4). Evaluation Method (1) Method for Measuring Solid Concentration About 1 g of a sample was weighed on an aluminum foil dish, placed in a dryer maintained at 105 to 110 ° C. and heated for 1 hour, then the sample was taken out of the dryer. It was allowed to cool in a desiccator. The weight of the sample after drying was measured, and the solid content concentration was calculated by the following formula.

(2) Conductivity measurement method After adding 5% by mass of dimethyl sulfoxide (DMSO) to each 1% solution, it was coated on glass with a doctor blade, and the coated film was dried in an oven at 150 ° C. to a thickness of about A 1 μm coating film was obtained. The electrical conductivity of the obtained coating film was measured using a Loresta (Mitsubishi Chemical Analytech Co., Ltd. product: Loresta GP MCP-T610). A preferable electric conductivity is 150 S / cm or more.

(3) Measuring method of transmittance The transmittance of the film used for measuring the surface resistance value was measured using a haze meter NDH5000 (manufactured by Nippon Denshoku).

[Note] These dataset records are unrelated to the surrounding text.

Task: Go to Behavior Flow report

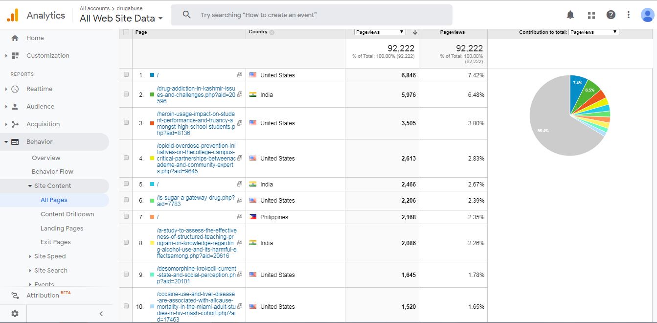Action: tap(52, 172)
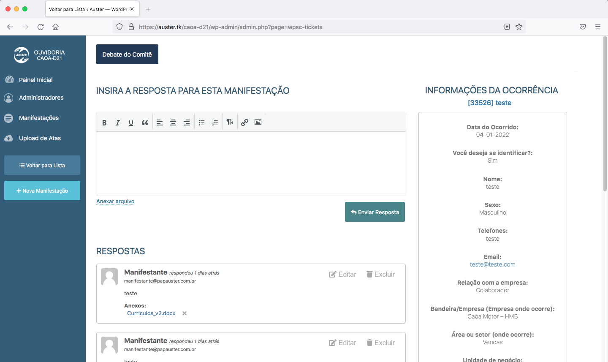Click the insert image icon
The width and height of the screenshot is (608, 362).
pos(258,122)
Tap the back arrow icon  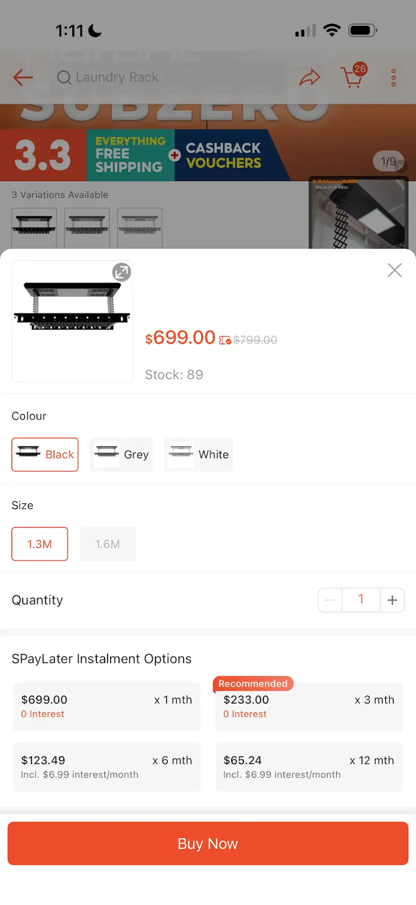(23, 77)
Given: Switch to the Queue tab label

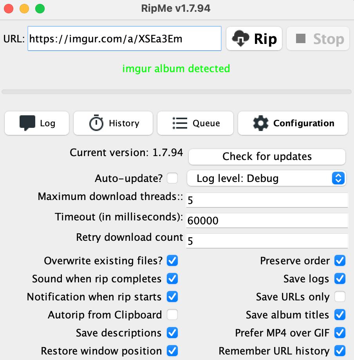Looking at the screenshot, I should point(206,123).
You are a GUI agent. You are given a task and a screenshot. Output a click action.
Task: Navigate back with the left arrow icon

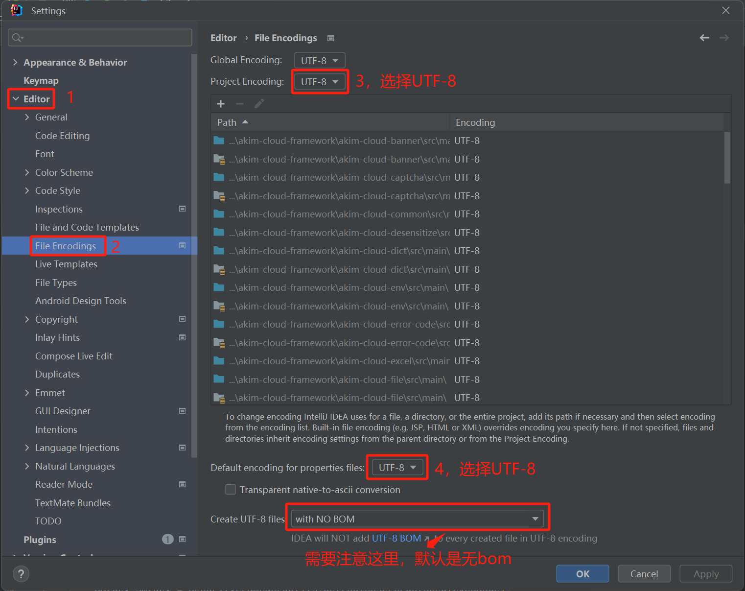(704, 38)
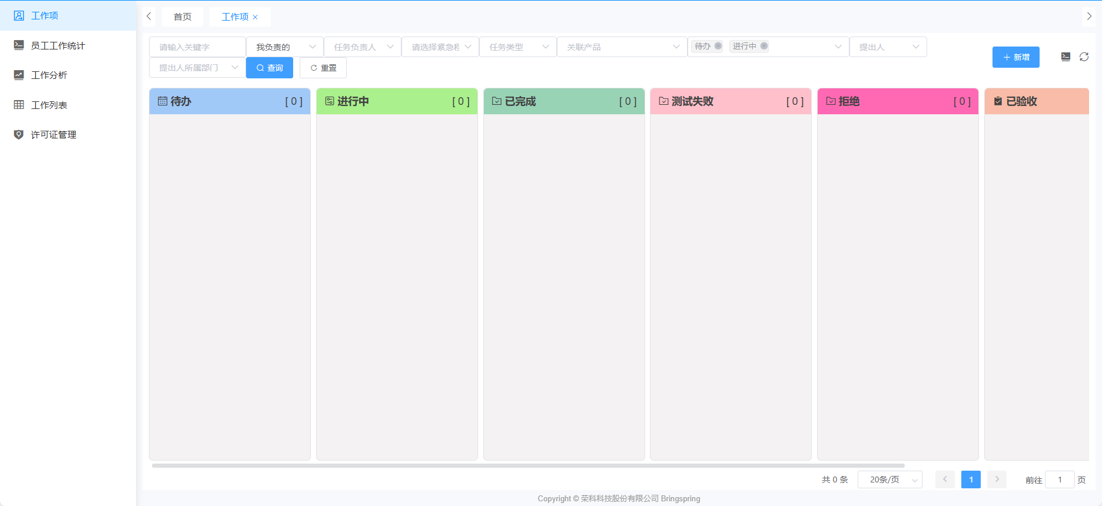Viewport: 1102px width, 506px height.
Task: Click the 查询 search button
Action: click(270, 68)
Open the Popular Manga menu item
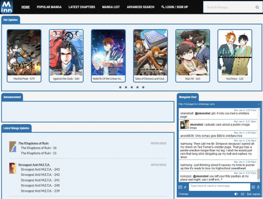The height and width of the screenshot is (199, 263). coord(49,7)
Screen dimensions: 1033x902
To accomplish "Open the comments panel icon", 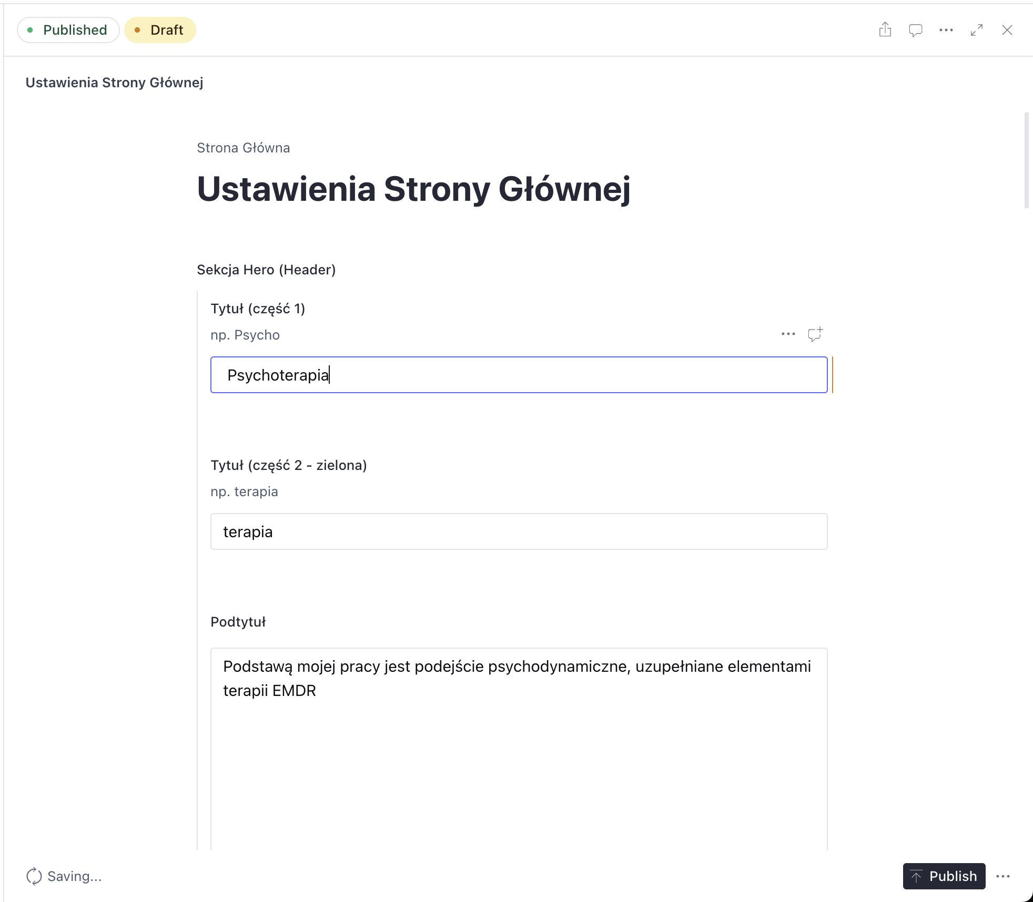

(4) Measuring method of surface resistance value After each 1% solution was diluted with methanol twice, and the above diluted solution was applied on a PET film (Mitsubishi Chemical Corporation, DIAFOIL T680E100) with a # 8 bar coater. Then, it was dried at 100 ° C. for 1 minute using a hot air dryer. The surface resistance value of the obtained film was measured using Hiresta (manufactured by Mitsubishi Chemical Analytech Co., Ltd .: Hiresta UP MCP-HT450) under both conditions of applied voltage of 10V and 500V. A preferred resistance value change magnification (surface resistance value when applied voltage is 500 V / surface resistance value when applied voltage is 10 V) is 10 or less, preferably 5 or less.

5. Evaluation results Tables 1 and 2 show various evaluation results of samples prepared under the conditions of Examples 1 to 10 and Comparative Examples 1 to 6.

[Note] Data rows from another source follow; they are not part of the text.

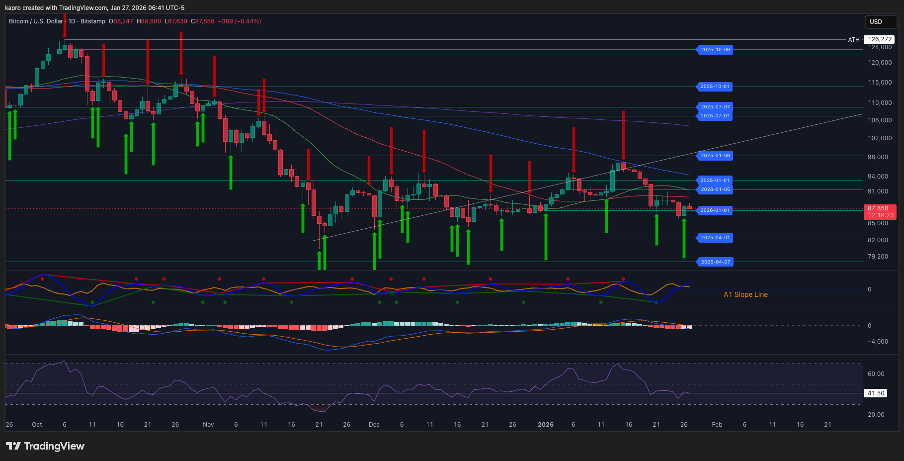
Task: Click the Dec label on time axis
Action: (374, 425)
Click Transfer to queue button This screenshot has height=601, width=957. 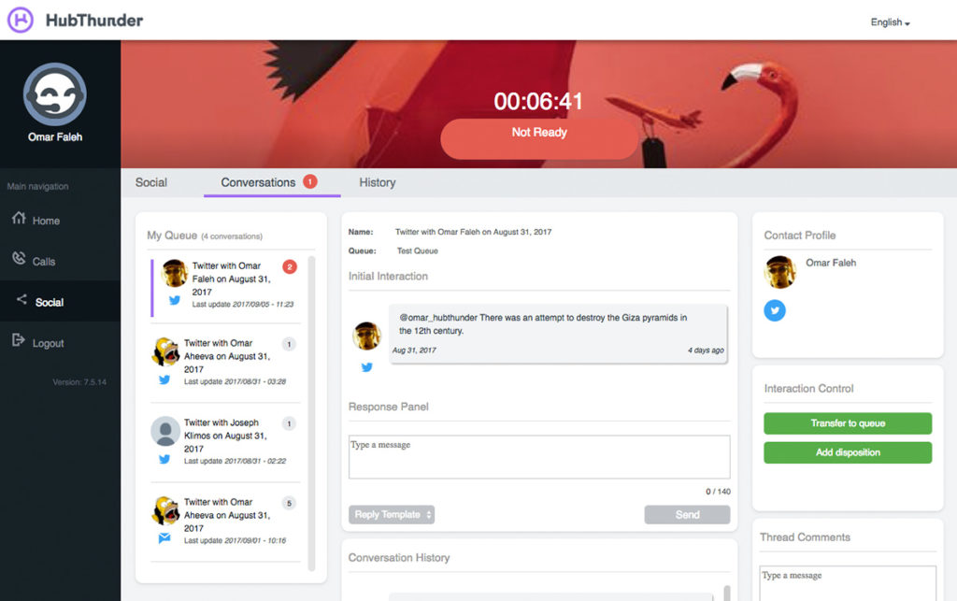(x=848, y=423)
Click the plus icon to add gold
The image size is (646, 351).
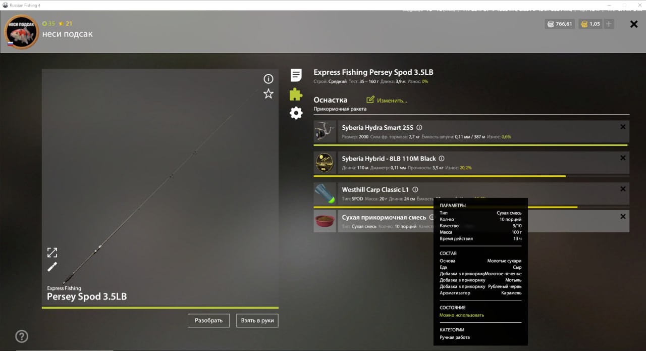(609, 24)

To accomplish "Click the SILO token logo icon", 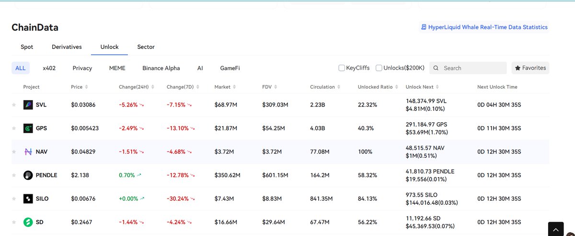I will tap(28, 199).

  As is clear from comparison between Table 1 and Table 2, the conductive compositions obtained in Examples 1 to 10 were compared with those in Comparative Examples 1 to 6, such as conventional conductivity and transparency. It was found that the conductive composition can suppress an increase in the surface resistance value of the thin film even under a high voltage while maintaining the performance. Therefore, when the electroconductive composition of each Example is used for an antistatic film, it is advantageous in that it can be used for a device having a high voltage.

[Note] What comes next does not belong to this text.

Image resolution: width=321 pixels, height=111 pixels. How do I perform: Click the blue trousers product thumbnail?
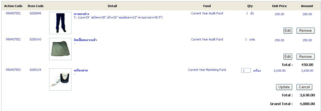click(60, 23)
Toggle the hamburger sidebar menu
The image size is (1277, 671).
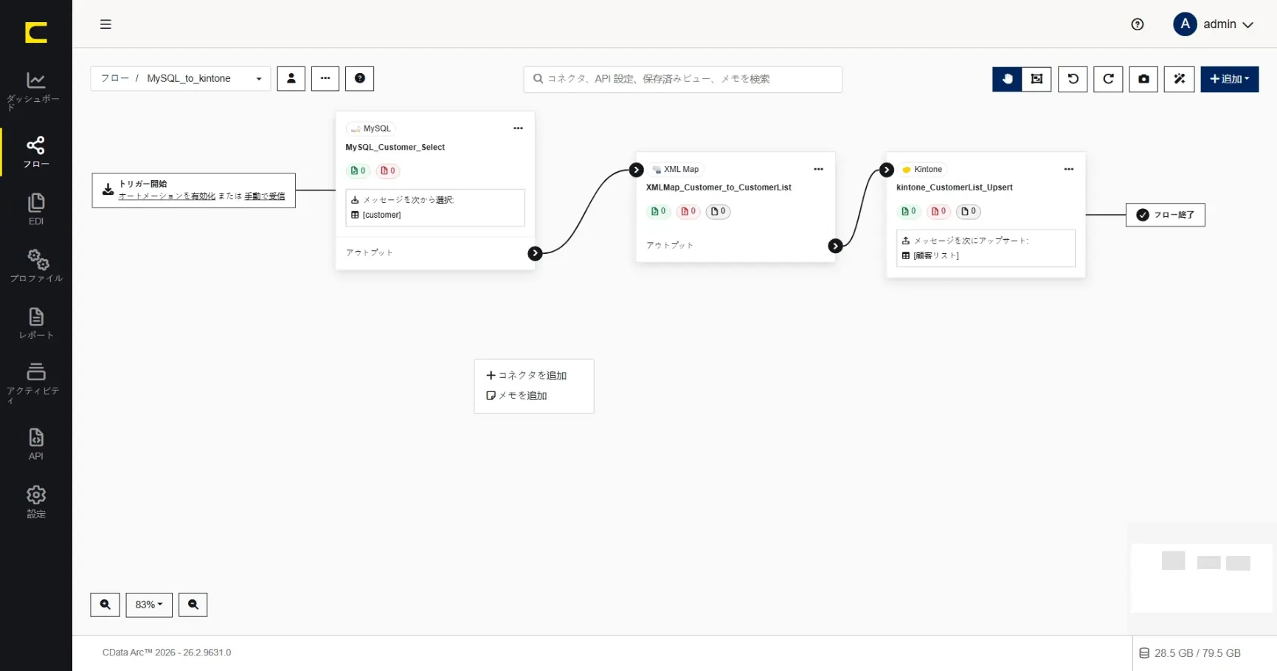(x=105, y=24)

  The present invention can be effectively used for, for example, an antistatic film, a conductive paint, a solid electrolytic capacitor, a touch screen, an organic LED, an organic EL, a lithium secondary battery, an organic thin film solar battery, and a conductive polymer fiber.

Claims (3)

3,4-dialkoxythiophene represented by the following formula (1)
Wherein R ¹ and R ² are independently of each other hydrogen or a C _1-4 alkyl group, or together form a C _1-4 alkylene group, the alkylene group optionally Which may be substituted) is chemically oxidatively polymerized in an aqueous solvent in the presence of a polyanion to produce a conductive polymer,
In the conductive polymer,
The following formulas (2) and (3)
(In the formula, R ³ , R ⁴ , R ⁵ and R ⁶ each represent an alkyl group having 1 to 5 carbon atoms, l and m are positive numbers each having an average of 0 to 25, and l + m is an average of 0 to 40. is there.)
(In the formula, R ⁷ and R ⁸ each represent an alkyl group having 1 to 5 carbon atoms, and n is a positive number having an average of 0 to 25.)
A conductive composition is prepared by blending 0.004 to 0.04 mol of at least one of the acetylene glycol surfactants represented by the formula (1) with respect to 1 mol of the 3,4-dialkoxythiophene.
The manufacturing method of the film which supplies the said electroconductive composition to a base film, removes a volatile component by drying, and forms a coating film. The method for producing a film according to claim 1, wherein the polyanion is used in an amount of 50 to 2000 parts by mass with respect to 100 parts by mass of the 3,4-dialkoxythiophene. The method for producing a film according to claim 1, wherein the polyanion is polystyrene sulfonic acid.